The task ▸ Below are entries. Reproduce exactly the lines between the line holding "At what coordinates should I click to accomplish: Click the 中转订单" and the line holding "Click the compress", inclusive, and only those.
== == ==
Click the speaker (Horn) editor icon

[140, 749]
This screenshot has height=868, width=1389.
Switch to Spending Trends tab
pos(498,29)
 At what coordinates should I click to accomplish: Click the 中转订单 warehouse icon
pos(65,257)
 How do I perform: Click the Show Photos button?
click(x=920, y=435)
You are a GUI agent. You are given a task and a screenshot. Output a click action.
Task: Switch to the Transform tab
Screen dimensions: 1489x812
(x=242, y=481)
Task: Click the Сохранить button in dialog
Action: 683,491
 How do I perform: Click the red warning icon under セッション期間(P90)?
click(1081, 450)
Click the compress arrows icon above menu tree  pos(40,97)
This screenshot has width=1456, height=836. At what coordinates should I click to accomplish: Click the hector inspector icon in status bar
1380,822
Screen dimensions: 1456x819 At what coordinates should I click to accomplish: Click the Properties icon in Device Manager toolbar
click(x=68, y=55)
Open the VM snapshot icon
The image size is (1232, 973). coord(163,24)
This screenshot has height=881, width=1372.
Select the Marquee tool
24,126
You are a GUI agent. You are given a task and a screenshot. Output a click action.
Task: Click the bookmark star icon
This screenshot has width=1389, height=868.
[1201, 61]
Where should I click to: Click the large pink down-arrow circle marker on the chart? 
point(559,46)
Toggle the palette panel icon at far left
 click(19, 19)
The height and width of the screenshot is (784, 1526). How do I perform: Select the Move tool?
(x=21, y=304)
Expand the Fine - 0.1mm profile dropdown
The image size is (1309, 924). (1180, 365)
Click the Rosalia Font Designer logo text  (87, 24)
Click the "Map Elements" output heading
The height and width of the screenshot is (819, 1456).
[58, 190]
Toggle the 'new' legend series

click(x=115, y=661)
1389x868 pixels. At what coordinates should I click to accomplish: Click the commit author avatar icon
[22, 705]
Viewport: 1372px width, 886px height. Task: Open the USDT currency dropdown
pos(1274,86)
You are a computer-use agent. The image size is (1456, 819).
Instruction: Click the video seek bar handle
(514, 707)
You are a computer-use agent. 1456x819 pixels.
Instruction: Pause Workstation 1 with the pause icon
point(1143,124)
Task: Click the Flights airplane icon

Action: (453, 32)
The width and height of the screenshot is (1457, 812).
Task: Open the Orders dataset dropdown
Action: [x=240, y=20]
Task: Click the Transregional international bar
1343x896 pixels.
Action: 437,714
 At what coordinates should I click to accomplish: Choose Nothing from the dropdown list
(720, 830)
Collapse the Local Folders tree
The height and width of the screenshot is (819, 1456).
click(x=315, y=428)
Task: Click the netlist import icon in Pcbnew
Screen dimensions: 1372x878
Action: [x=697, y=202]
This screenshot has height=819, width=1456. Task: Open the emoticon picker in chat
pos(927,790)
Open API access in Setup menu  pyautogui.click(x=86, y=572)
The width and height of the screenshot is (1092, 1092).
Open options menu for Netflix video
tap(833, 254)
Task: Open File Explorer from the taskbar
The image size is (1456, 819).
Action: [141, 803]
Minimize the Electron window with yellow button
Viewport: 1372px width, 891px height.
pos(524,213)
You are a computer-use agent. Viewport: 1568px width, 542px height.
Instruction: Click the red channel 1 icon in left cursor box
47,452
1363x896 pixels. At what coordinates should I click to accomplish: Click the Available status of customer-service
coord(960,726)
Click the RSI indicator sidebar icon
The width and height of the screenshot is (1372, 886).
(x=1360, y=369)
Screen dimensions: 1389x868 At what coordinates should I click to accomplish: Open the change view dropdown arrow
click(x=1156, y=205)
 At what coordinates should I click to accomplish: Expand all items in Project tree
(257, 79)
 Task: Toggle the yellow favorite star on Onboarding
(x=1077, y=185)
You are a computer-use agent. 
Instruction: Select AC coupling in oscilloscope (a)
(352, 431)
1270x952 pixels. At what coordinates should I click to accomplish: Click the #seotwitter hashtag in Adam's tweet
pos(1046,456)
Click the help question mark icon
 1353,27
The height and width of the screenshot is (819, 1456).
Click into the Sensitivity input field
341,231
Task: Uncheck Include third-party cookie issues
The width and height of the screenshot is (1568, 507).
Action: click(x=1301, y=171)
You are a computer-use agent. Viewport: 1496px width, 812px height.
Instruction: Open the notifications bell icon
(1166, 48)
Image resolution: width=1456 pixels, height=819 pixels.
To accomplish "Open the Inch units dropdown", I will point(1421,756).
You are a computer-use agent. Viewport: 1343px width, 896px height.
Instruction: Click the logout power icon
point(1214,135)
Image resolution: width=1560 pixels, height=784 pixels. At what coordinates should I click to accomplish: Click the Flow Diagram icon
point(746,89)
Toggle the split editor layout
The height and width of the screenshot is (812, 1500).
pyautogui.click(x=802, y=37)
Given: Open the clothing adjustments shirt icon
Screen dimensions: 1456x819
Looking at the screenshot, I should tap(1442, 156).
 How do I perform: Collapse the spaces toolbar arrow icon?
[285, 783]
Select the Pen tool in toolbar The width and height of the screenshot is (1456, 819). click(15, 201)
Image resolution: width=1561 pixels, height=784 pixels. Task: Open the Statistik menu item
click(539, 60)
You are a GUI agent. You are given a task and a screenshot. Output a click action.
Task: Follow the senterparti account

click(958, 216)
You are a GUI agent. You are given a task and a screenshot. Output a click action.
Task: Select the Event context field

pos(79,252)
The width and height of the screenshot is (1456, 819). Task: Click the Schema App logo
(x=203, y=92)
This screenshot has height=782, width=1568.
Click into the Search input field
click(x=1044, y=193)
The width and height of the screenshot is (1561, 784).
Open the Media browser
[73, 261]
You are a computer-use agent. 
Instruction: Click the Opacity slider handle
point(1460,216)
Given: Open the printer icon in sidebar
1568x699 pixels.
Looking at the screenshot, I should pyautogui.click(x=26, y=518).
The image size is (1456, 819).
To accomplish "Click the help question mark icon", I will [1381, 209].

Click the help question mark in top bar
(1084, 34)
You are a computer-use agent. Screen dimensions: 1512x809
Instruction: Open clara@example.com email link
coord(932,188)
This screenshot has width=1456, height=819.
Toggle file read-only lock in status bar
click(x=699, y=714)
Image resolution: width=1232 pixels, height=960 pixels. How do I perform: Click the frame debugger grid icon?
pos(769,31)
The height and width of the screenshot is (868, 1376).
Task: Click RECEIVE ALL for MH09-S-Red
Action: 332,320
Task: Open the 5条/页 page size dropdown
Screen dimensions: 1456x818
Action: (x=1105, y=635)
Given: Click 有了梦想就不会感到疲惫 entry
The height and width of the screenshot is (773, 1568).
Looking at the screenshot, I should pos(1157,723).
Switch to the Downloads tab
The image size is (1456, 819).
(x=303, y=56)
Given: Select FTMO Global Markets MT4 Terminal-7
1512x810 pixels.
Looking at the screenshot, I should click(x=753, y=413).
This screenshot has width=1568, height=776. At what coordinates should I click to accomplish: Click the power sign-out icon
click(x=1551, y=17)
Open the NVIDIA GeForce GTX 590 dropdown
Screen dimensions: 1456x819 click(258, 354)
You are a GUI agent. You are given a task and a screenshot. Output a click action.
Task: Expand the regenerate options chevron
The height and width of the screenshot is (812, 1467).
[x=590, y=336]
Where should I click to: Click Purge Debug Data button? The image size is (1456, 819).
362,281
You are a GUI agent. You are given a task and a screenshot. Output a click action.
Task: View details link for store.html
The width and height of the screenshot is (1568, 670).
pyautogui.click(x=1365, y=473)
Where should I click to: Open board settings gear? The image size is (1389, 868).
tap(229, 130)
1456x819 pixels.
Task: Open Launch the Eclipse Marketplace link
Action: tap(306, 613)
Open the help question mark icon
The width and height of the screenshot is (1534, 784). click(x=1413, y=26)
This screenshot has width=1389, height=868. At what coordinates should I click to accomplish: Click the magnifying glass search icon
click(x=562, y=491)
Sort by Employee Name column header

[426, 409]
== == ==
Answer for this exercise ▸
 At what coordinates should I click to accomplish: Click the 中转订单 warehouse icon
pos(65,257)
 How do I perform: Click the Show Photos button?
click(x=920, y=435)
You are a GUI agent. You are given a task and a screenshot. Output a click action.
Task: Switch to the Transform tab
Screen dimensions: 1489x812
(x=242, y=481)
Task: Click the Сохранить button in dialog
Action: 683,491
 How do I perform: Click the red warning icon under セッション期間(P90)?
click(1081, 450)
Click the compress arrows icon above menu tree  pos(40,97)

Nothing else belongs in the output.